--- Supplied records Enclosed Below ---
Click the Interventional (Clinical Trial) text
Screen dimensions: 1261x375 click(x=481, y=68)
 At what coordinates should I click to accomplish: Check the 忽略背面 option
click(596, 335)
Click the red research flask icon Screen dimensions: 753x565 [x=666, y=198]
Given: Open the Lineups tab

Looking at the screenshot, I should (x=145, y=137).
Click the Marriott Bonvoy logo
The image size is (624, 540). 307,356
--- End of Enclosed Supplied records ---
--- Supplied records Enclosed Below ---
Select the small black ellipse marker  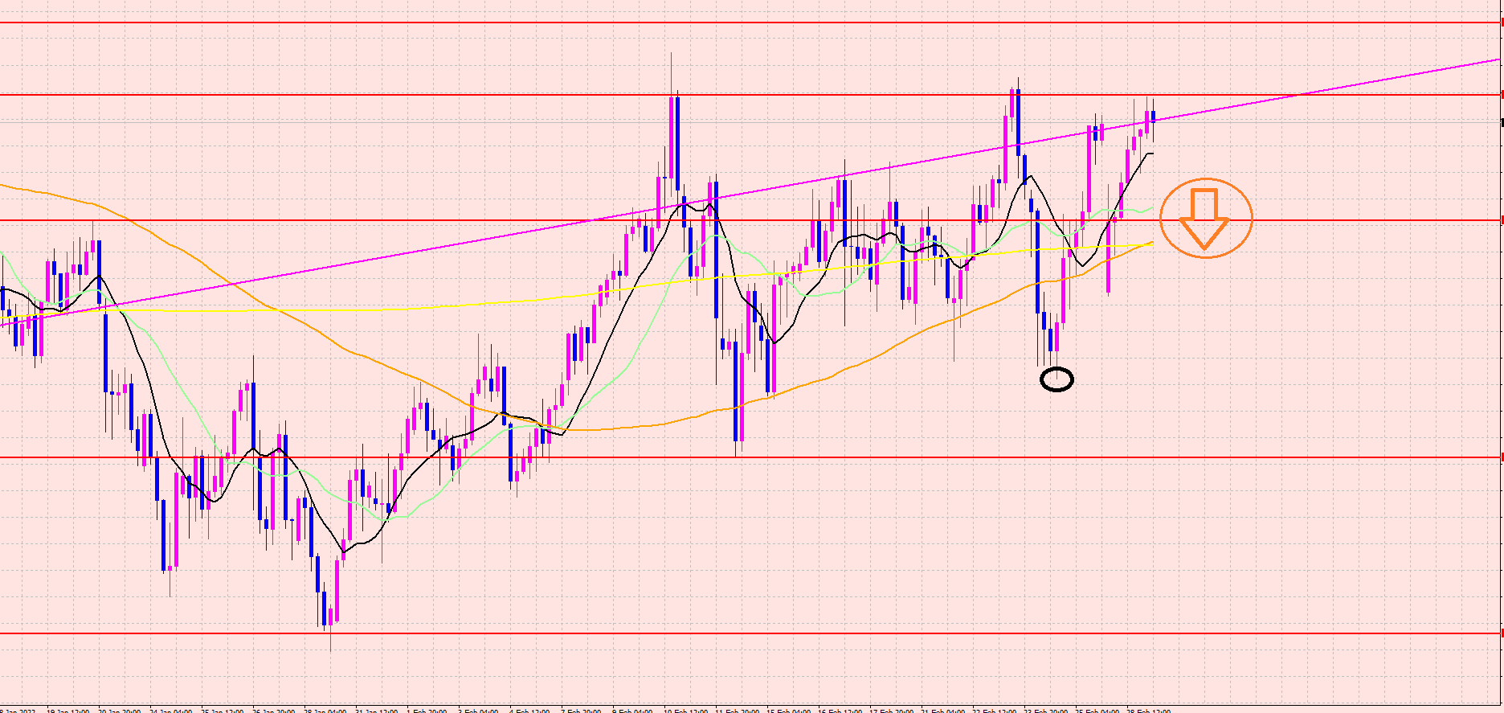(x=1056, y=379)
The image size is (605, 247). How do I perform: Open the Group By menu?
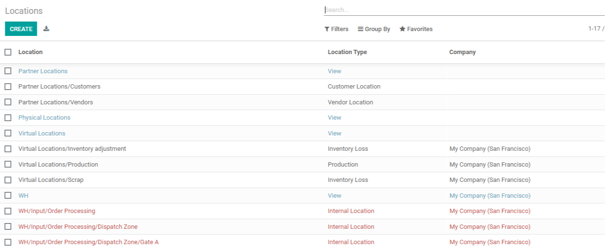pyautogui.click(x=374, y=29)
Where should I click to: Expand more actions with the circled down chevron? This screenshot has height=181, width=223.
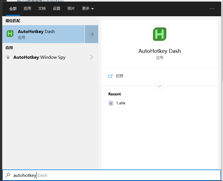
--- End of Enclosed Supplied records ---
--- Supplied records Enclosed Below ---
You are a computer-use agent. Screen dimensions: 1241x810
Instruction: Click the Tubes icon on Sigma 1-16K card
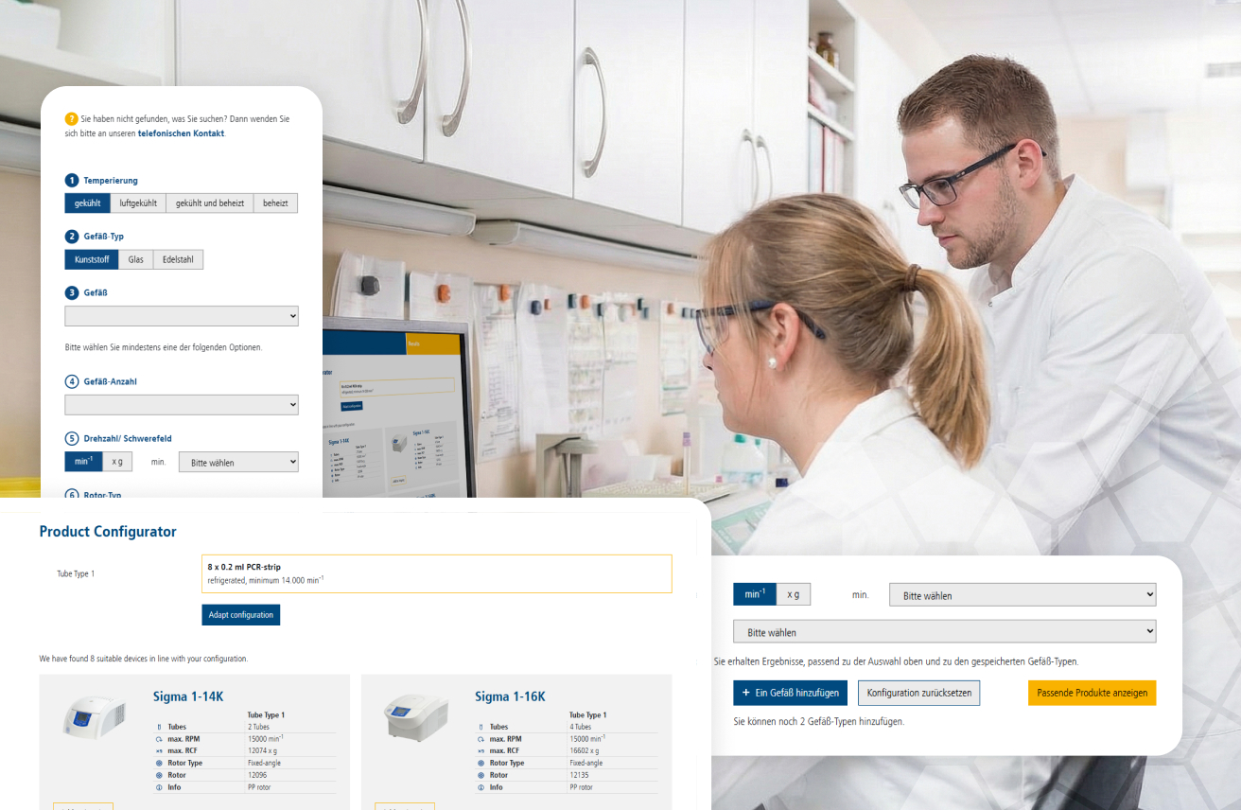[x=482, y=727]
--- End of Enclosed Supplied records ---
Assignment ▸
Go to the line above that contains "The image size is (605, 247)." and reproduce everything exactly from there through the line that contains "Where should I", leaving out the pictures.

Answer section ▸
The image size is (605, 247). How do I perform: Open the Group By menu?
pyautogui.click(x=374, y=29)
Where should I click to: Expand more actions with the circled down chevron? This screenshot has height=181, width=223.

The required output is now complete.